Prunus persica: peach

The simple peach tree can provide a wealth of medicine– the flowers, the pits, the leaves, and the twigs are all useful, and good things to have on hand for you and your family.

Common name: Peach (or nectarine– it’s a recessive gene that makes the peach non-fuzzy, but contrary to popular belief that it’s a hybrid, it’s actually just a bald peach)

Botanical name: Prunus persica

Taste: astringent, bitter, sweet

Tongue: Bright red

Pulse: Rapid


1. Nausea and vomiting. Especially nausea related to tension, nervousness, or excitation. It’s completely safe during pregnancy, which makes it fantastic for morning sickness. If there’s less heat then ginger can be used too. I often get heat-related nausea during the summer months, and a peach leaf tea, or a few drops of brandy tincture relieves it almost instantly.

2. Constipation or diarrhea. It works, very gently, for both, and soothes the digestive tract along the way. By relaxing overly tense muscles, it helps to get peristalsis moving properly again.

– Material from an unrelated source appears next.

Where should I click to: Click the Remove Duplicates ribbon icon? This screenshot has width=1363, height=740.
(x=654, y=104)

For bad diarrhea I’d use a combination of peach and blackberry leaf.

3. Nervous tension. It’s a fantastic relaxing nervine, especially for over-heated folks who tend towards irritation and insomnia. For vata types who overheat too fast, think too much, and get stressed out way too easily.

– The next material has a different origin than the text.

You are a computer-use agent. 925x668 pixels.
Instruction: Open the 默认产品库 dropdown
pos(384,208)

4. Allergies. Externally (either tincture, vinegar, or a leaf poultice), it is great on hives, rashes, eczema. Internally, it helps with the heat and dryness that arise from seasonal allergies.

5. Insomnia. Not everybody with insomnia, as there are SO many possible causes. But if your insomnia comes from deficiency heat, it’s fantastic. Especially when paired with a tonic like withania (which doesn’t help with insomnia, but helps address the underlying cause).

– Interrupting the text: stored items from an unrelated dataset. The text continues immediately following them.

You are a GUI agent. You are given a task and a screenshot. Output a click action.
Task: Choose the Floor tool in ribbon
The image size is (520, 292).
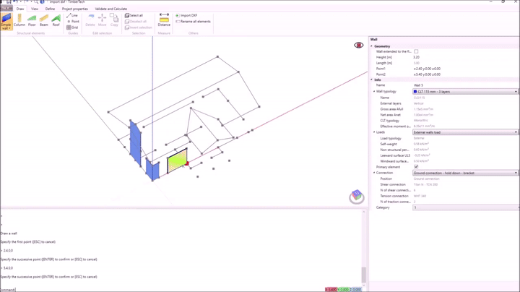coord(32,20)
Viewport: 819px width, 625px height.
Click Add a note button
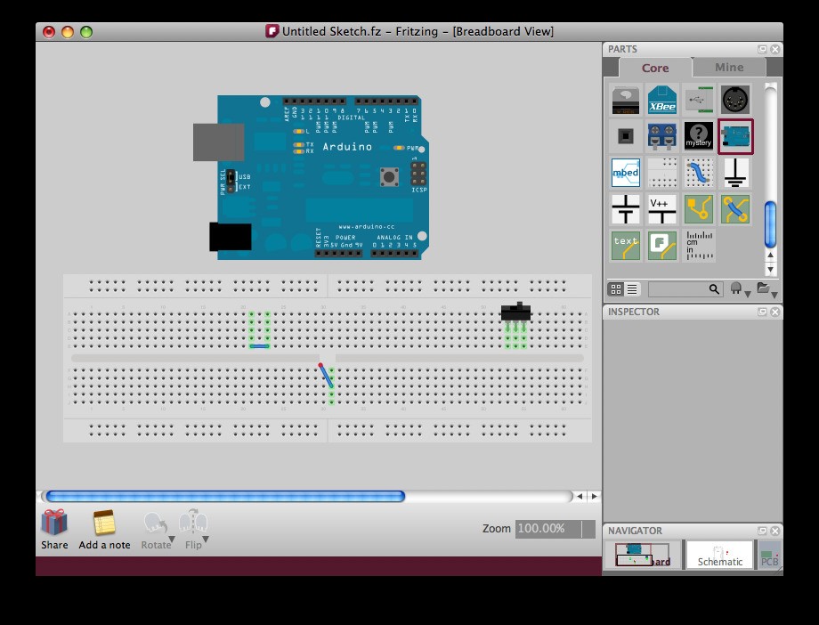(x=104, y=529)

6. Bug bites/ inflammation. Peach works great on all kinds of histamine reactions, from bug bites to allergies. Use the leaves as a spit poultice, or take peach leaf infusion internally.

Parts used: All parts of the plant can be used– I have jars full of twigs, flowers and leaves. Pick the twigs and leaves any time of year. Flowers when blooming. Dry in a cool dark place on a piece of paper, and when brittle, transfer to an airtight container (and label!). My favourite way to make peach medicine (and the way that is most convenient during the summer) is to make a peach-pit brandy tincture. The recipe follows below.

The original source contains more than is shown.